DIRECTIONS FOR THIS TASK -
A line below contains "商辦動土科儀 (188, 1803)", and a later one contains "27 [button] (212, 2488)". Repeat both, with every line between them, exactly.

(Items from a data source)
************

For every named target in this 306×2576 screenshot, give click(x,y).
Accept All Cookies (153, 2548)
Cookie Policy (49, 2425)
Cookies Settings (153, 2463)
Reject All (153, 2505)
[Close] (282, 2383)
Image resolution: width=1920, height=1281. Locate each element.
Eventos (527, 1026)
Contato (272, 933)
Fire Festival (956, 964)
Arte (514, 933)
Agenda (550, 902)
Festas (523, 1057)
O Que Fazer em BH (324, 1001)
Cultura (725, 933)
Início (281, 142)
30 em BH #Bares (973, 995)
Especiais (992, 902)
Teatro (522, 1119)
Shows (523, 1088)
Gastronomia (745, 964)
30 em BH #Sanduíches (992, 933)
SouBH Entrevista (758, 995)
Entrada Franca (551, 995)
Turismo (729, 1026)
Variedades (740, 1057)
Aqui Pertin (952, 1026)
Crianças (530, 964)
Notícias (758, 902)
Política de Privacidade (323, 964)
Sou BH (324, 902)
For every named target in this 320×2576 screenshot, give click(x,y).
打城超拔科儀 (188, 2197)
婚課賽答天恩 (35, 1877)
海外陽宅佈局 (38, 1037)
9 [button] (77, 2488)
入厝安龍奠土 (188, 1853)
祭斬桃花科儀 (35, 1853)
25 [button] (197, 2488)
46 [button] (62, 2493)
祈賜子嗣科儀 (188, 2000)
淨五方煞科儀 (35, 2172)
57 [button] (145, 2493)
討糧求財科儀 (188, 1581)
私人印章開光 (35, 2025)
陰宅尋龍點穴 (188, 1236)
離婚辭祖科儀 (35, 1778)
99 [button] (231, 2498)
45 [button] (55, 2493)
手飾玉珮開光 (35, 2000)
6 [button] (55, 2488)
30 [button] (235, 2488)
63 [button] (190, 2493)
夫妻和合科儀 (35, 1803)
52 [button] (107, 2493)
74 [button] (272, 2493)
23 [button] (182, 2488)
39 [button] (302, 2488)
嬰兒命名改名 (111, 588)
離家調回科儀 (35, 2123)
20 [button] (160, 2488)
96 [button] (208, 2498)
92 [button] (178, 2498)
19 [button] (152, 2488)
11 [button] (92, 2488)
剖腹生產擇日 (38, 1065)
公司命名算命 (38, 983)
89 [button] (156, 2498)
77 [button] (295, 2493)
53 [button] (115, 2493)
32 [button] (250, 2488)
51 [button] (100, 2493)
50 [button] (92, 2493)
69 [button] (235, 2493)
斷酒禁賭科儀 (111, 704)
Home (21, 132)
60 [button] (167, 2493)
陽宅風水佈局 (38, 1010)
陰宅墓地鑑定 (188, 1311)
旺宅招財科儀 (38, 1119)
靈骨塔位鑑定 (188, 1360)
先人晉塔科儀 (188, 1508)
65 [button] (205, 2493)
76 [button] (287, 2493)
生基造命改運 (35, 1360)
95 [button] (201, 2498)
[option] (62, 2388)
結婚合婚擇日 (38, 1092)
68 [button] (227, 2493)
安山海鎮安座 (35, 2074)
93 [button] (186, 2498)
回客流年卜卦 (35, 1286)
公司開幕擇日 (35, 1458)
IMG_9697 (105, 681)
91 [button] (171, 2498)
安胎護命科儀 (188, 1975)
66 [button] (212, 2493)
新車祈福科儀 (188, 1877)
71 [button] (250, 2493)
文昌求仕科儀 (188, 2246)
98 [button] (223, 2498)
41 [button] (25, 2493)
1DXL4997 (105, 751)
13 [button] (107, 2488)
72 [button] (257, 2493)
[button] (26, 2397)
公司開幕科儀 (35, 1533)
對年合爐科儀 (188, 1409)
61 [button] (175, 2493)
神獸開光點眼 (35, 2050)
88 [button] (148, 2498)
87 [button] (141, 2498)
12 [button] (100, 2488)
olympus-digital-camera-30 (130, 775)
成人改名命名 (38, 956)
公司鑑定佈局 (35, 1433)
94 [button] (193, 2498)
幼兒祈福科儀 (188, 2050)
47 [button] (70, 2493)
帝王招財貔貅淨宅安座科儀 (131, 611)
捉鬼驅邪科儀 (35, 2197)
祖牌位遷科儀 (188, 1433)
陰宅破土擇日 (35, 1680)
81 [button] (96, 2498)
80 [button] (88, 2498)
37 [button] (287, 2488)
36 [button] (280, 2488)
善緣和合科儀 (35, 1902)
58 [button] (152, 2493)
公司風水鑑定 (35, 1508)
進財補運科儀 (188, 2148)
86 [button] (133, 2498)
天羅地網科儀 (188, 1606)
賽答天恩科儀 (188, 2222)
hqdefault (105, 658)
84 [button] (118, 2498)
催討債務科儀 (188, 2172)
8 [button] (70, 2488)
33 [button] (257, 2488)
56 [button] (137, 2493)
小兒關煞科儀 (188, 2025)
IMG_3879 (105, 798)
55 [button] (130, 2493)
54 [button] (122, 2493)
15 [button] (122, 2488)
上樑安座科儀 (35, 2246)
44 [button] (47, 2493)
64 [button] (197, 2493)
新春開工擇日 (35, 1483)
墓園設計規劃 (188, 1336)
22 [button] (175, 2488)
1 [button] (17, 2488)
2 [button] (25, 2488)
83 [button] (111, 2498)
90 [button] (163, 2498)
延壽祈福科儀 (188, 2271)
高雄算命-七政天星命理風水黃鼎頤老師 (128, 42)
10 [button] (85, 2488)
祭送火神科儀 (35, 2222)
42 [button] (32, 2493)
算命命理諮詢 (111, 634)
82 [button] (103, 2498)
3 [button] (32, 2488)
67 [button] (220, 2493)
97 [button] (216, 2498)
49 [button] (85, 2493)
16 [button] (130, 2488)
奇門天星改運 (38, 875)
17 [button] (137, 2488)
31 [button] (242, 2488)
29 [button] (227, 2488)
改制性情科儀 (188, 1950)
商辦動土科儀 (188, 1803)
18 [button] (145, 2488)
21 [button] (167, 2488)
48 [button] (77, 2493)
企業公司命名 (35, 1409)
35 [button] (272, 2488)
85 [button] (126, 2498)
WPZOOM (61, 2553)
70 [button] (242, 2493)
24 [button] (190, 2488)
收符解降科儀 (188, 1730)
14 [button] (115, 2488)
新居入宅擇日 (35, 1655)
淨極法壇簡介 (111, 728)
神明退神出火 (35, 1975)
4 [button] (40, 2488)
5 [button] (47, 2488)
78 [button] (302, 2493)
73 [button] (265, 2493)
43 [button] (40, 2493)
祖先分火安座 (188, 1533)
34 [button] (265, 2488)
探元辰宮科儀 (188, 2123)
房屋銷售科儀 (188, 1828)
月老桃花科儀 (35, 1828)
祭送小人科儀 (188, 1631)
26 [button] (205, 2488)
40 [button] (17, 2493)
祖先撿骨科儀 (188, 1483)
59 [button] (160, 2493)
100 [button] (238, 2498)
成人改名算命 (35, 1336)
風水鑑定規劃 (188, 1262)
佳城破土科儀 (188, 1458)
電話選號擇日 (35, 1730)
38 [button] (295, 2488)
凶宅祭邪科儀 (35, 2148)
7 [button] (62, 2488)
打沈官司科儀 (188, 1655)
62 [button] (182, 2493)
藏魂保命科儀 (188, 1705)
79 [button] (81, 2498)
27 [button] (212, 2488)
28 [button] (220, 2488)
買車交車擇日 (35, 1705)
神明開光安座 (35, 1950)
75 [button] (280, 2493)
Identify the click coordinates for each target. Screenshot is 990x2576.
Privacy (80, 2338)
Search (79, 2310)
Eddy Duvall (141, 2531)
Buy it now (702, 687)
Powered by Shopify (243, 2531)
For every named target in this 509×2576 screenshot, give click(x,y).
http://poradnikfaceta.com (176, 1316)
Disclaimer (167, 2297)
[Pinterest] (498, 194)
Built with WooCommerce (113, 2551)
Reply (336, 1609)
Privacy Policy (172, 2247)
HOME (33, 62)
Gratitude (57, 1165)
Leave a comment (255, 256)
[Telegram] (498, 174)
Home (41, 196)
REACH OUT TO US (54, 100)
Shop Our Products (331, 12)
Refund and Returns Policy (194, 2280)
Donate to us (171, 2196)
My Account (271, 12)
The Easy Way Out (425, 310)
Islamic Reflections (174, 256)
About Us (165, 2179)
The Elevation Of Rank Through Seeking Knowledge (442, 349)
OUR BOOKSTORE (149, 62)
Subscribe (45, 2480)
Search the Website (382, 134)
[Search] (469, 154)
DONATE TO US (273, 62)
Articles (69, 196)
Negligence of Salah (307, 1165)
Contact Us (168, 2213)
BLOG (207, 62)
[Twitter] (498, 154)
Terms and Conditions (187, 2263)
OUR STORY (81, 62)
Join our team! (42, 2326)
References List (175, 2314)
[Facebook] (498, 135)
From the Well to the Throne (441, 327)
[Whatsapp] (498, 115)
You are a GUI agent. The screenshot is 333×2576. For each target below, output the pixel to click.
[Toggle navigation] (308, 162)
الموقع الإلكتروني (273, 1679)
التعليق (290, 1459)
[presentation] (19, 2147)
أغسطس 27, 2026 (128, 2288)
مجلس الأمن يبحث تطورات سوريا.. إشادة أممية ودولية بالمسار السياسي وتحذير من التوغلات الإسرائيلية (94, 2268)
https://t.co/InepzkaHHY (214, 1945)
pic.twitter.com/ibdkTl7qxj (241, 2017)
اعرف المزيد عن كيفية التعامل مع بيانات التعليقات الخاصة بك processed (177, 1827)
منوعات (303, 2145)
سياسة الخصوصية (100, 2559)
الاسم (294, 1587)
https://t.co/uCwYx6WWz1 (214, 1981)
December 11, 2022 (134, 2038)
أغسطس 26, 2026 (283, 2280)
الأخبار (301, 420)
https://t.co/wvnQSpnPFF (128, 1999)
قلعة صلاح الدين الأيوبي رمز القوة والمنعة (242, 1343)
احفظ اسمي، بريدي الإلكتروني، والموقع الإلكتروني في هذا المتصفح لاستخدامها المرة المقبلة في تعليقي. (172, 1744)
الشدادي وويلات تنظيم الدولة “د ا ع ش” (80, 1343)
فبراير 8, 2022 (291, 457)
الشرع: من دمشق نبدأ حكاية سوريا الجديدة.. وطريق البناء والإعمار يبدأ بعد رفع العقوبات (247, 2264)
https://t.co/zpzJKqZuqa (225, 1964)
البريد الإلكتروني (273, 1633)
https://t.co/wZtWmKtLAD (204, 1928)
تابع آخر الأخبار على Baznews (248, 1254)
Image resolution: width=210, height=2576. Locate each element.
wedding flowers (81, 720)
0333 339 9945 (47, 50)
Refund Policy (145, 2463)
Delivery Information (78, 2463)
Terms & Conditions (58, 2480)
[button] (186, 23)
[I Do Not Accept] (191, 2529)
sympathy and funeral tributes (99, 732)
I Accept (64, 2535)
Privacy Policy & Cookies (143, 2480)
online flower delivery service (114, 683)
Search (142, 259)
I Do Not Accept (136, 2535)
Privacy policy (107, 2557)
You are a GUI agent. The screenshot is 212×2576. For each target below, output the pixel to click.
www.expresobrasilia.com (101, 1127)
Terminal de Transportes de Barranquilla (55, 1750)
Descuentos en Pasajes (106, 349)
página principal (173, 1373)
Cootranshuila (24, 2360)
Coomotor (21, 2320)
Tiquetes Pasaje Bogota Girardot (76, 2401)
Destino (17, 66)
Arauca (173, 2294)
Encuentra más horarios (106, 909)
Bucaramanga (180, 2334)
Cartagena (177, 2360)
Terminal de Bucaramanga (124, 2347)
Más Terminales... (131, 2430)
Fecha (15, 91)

************

YOUR RESPONSE -
商辦動土科儀 (188, 1803)
18 [button] (145, 2488)
21 [button] (167, 2488)
48 [button] (77, 2493)
企業公司命名 (35, 1409)
35 [button] (272, 2488)
85 [button] (126, 2498)
WPZOOM (61, 2553)
70 [button] (242, 2493)
24 [button] (190, 2488)
收符解降科儀 (188, 1730)
14 [button] (115, 2488)
新居入宅擇日 (35, 1655)
淨極法壇簡介 (111, 728)
神明退神出火 (35, 1975)
4 [button] (40, 2488)
5 [button] (47, 2488)
78 [button] (302, 2493)
73 [button] (265, 2493)
43 [button] (40, 2493)
祖先分火安座 (188, 1533)
34 [button] (265, 2488)
探元辰宮科儀 (188, 2123)
房屋銷售科儀 (188, 1828)
月老桃花科儀 (35, 1828)
祭送小人科儀 (188, 1631)
26 [button] (205, 2488)
40 [button] (17, 2493)
祖先撿骨科儀 (188, 1483)
59 [button] (160, 2493)
100 [button] (238, 2498)
成人改名算命 (35, 1336)
風水鑑定規劃 (188, 1262)
佳城破土科儀 (188, 1458)
電話選號擇日 (35, 1730)
38 [button] (295, 2488)
凶宅祭邪科儀 (35, 2148)
7 [button] (62, 2488)
打沈官司科儀 (188, 1655)
62 [button] (182, 2493)
藏魂保命科儀 (188, 1705)
79 [button] (81, 2498)
27 [button] (212, 2488)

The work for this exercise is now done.